Flattnitz – Turracher Höhe

Kurz nach sieben Uhr beginne ich diese Etappe. Von meiner Unterkunft, der Kärntner Stub’n aus, folge ich anfangs der Landesstraße in südlicher Richtung, bis ich das „Zentrum“ von Flattnitz erreiche, wo ich nach rechts zu den Skiliften abbiege.
Dort befindet sich ein großer Wegweiser, der die Wandermöglichkeiten der Umgebung ausweist, und auch unter anderem meinen Weg zur Turracher Höhe.

So folge ich also dem Schotterweg nach Süden. Nach einer Weile wird dieser zur Forststraße und mündet schließlich in einen Waldpfad. Wie bereits am Tag zuvor, ist der Weg einwandfrei markiert, ein großes Lob an die Wegerhalter!

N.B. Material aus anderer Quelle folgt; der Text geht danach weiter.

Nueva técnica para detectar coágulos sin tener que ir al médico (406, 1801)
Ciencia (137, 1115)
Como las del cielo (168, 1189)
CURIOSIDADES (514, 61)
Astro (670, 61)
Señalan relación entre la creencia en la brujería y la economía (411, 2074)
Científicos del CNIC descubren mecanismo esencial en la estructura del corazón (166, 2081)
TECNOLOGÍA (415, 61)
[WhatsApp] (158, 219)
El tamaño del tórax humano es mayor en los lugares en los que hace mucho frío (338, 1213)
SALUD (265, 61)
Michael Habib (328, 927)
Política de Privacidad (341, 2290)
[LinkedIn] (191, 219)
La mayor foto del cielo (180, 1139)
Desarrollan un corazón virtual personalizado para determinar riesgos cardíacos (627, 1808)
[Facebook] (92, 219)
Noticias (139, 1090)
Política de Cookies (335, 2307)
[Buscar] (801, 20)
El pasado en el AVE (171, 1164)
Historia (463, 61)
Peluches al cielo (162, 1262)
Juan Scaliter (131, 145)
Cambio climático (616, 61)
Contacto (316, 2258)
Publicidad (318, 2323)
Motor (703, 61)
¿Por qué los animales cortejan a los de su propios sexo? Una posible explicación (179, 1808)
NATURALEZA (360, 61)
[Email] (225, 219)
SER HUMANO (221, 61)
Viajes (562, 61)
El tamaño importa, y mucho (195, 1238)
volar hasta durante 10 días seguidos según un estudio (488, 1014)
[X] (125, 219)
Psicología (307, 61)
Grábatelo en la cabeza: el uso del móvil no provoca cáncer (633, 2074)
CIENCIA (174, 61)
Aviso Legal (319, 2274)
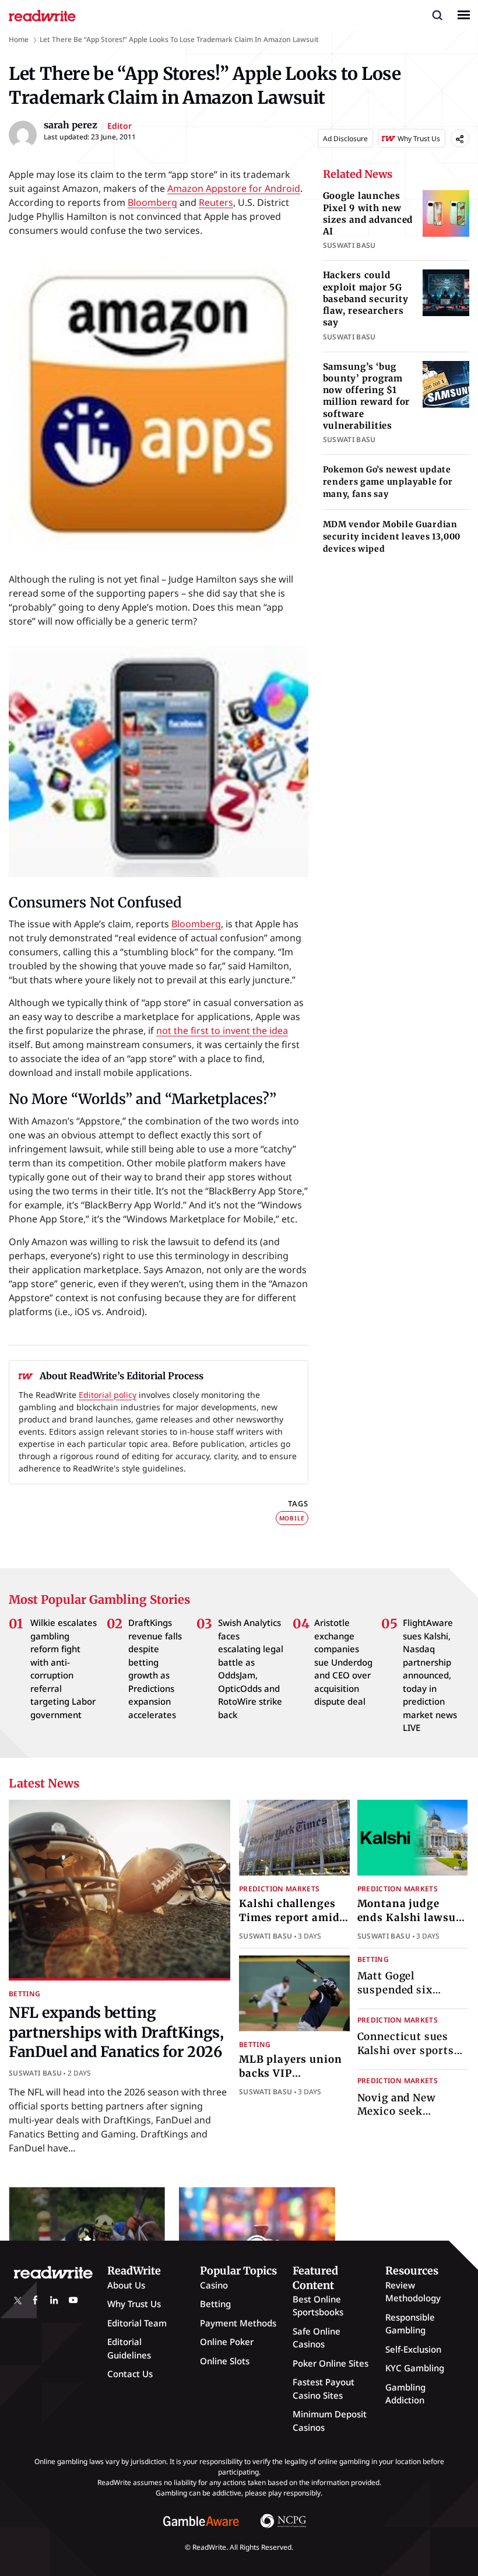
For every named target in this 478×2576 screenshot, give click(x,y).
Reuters (216, 202)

Nach etwas mehr als einer Stunde ist die Haidnerhöhe erreicht, wo wiederum der Höhenweg beginnt und ein angenehmes Wandererlebnis verspricht. An diesem Tag lerne ich aber auch die „Schattenseiten“ der steiermärkischen und kärntnerischen Höhenwanderwege kennen – man sieht das Ziel nicht. Es gibt immer einen Hügel und dahinter noch einen Hügel, und noch einen und noch einen und wenn man glaubt, das war der letzte Hügel und dahinter kommt dann das Ziel – denkste! Noch ein Hügel und noch ein Hügel!

So meine ich die Lattersteighöhe schon x-mal erreicht zu haben, bis ich sie dann nach einer kleinen Ewigkeit tatsächlich endlich erreiche. Diese birgt auch gleich ein Kuriosum, da sich dort eine Unterstandshütte befindet, die perfekt in die Umgebung eingebaut wurde.
Hier genieße ich erstmal die Aussicht und gönne mir eine kleine Stärkung.
Hinter der Hütte führt der Weg weiter und wird nun felsiger. Über mal größere mal kleinere Steine und Felsen führt der Pfad und verlangt mir hier erstmals Trittsicherheit ab.
Nach einer gefühlten viertel Stunde kommt das lohnende Zwischenziel des Tages und ein Hauptziel des gesamten Weitwanderweges in Sicht, die Bretthöhe. Mit 2320 Metern ist dies der höchste Berg des ganzen Salzsteigwanderweges und daher genieße ich die schöne Aussicht von diesem Punkt besonders!
Nun folgen noch die Hoazhöhe und die Kaserhöhe, die jeweils einen bzw. zwei Meter kleiner als die Bretthöhe sind, ehe ich über den Gruft die letzten Berg vor der Turracherhöhe, den Schoberriegel, mit seinem schönen Kreuz, erreiche.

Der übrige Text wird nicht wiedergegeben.